É diretor regional da Fundação Ford no Brasil. Mestre em ciência política pelo IUPERJ (Instituto Universitário de Pesquisas do Rio de Janeiro) e bacharel em História pela UFRJ (Universidade Federal do Rio de Janeiro). Ex-diretor-executivo da Anistia Internacional no Brasil e membro do conselho diretor do GIFE.
A definição, no calendário das Nações Unidas, do 18 de julho como Dia Internacional Nelson Mandela, convida a uma reflexão mais do que atual sobre o lugar e o papel de lideranças políticas para o destino da humanidade.
A trajetória do principal líder sul-africano, símbolo da luta contra o apartheid, o regime de segregação racial, é uma inspiração permanente para todos que buscam exemplos de pessoas que fizeram a diferença no seu tempo e deixaram uma marca permanente no mundo.
Nelson Mandela ficou encarcerado por 27 anos nas prisões do regime do apartheid, submetido a trabalhos forçados e isolamento durante boa parte desse período, e ainda assim conseguiu fazer desse tempo uma etapa de crescimento e amadurecimento político.
A leitura de suas cartas escritas ao longo dessas décadas é uma experiência comovente e reveladora. Mostra um líder determinado a não se deixar embrutecer, nem se perder de suas convicções e sonhos, mesmo em condições de contínuas privações e renovados castigos.
Na prisão continuou a estudar, aprofundou seus conhecimentos em história africana e direito internacional, mergulhou na cultura das elites brancas da África do Sul. Aprendeu a falar o afrikaner, idioma dos colonos brancos, para melhor se comunicar com essa população, a começar pelos carcereiros responsáveis por sua vigilância na prisão.
Liderou as negociações que levaram ao fim do regime de apartheid e às primeiras eleições livres com plena participação da população negra, sendo eleito o primeiro presidente negro da África do Sul, em 1994.

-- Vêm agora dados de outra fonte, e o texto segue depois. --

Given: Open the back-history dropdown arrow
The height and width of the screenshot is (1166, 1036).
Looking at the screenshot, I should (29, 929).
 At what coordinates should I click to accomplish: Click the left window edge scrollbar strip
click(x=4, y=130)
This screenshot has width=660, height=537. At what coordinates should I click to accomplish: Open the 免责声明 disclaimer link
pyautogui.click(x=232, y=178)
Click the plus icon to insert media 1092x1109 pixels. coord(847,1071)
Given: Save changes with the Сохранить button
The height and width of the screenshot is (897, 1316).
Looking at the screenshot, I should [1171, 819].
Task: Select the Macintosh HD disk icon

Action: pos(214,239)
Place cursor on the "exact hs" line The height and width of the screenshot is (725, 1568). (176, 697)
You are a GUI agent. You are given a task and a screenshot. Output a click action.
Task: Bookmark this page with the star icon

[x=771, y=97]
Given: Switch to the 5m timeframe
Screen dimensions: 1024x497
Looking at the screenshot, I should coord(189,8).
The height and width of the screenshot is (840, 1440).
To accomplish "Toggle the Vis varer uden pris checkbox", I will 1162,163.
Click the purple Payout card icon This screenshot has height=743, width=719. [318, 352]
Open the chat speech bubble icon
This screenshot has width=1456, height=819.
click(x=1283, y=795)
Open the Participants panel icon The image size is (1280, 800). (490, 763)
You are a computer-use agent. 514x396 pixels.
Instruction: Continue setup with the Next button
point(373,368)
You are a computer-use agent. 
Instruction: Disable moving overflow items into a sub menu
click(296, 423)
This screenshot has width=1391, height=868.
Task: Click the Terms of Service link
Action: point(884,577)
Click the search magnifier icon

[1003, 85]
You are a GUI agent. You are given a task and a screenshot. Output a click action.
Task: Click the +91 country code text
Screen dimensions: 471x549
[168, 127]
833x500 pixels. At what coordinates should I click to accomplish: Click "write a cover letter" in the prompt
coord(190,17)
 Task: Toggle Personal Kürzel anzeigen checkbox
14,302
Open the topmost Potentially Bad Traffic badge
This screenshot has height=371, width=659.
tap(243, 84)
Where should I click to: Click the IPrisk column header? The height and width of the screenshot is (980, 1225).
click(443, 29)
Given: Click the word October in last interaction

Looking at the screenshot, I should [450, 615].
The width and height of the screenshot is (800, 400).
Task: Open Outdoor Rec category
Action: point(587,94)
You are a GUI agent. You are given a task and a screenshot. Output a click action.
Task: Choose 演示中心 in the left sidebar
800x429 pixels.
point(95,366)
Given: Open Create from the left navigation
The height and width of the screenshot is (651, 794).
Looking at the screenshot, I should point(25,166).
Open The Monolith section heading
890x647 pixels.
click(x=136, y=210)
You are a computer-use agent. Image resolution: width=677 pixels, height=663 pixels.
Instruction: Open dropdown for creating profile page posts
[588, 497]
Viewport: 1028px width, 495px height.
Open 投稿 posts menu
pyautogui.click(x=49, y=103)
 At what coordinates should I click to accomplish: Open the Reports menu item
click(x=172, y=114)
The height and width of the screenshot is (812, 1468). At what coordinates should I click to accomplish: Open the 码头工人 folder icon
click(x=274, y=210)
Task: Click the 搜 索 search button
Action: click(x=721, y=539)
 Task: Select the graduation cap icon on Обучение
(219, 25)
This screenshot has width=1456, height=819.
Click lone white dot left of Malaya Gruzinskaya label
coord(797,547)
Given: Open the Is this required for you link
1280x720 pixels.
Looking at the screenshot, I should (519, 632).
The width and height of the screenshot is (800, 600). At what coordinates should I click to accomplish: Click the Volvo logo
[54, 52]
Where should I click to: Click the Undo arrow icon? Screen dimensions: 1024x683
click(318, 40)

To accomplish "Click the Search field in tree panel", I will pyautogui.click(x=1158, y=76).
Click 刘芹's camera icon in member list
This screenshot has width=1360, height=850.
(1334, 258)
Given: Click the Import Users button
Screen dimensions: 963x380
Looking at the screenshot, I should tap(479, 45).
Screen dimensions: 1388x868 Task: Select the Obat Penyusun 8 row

Mandela se tornou o principal porta-voz do esforço de reconciliação, sem perder o foco da necessidade de resgate e confronto da memória dos crimes cometidos pelo regime do apartheid. Foi sob a sua Presidência que se iniciaram os trabalhos da Comissão da Verdade e Reconciliação, que expôs ao mundo a dimensão da brutalidade do regime a partir do testemunho de sobreviventes e perpetradores.
Vivemos, atualmente, uma crise global de governança em meio a qual as lideranças de plantão claramente não estão à altura dos desafios para a necessária reconstrução institucional. Os governos e as instituições enfrentam uma profunda crise de legitimidade e representação.
As pessoas não se reconhecem naqueles que supostamente deveriam ser os seus representantes, responsáveis pela mediação dos conflitos e acomodação de interesses divergentes em acordos políticos que atendam ao bem comum.
O mundo se tornou um lugar ainda mais perigoso e instável. A guerra na Ucrânia e as ameaças autoritárias que se fortalecem mundo afora são alguns dos sinais de que temos muito o que aprender com Nelson Mandela.
A história e o exemplo de Madiba, como era carinhosamente chamado por seus conterrâneos, o colocam, sem dúvida, no lugar de um líder extraordinário em tempos extraordinários, fonte de inspiração para todos os que acreditam na capacidade da política e do diálogo entre diferentes como alicerces para processos sociais capazes de avançar na conquista da igualdade e da democracia.
Esquecer nunca foi uma opção para Mandela; memória e atribuição de responsabilidade são passos necessários para alcançar algo parecido com justiça. Uma lição importante diante de tudo o que estamos vivendo no Brasil.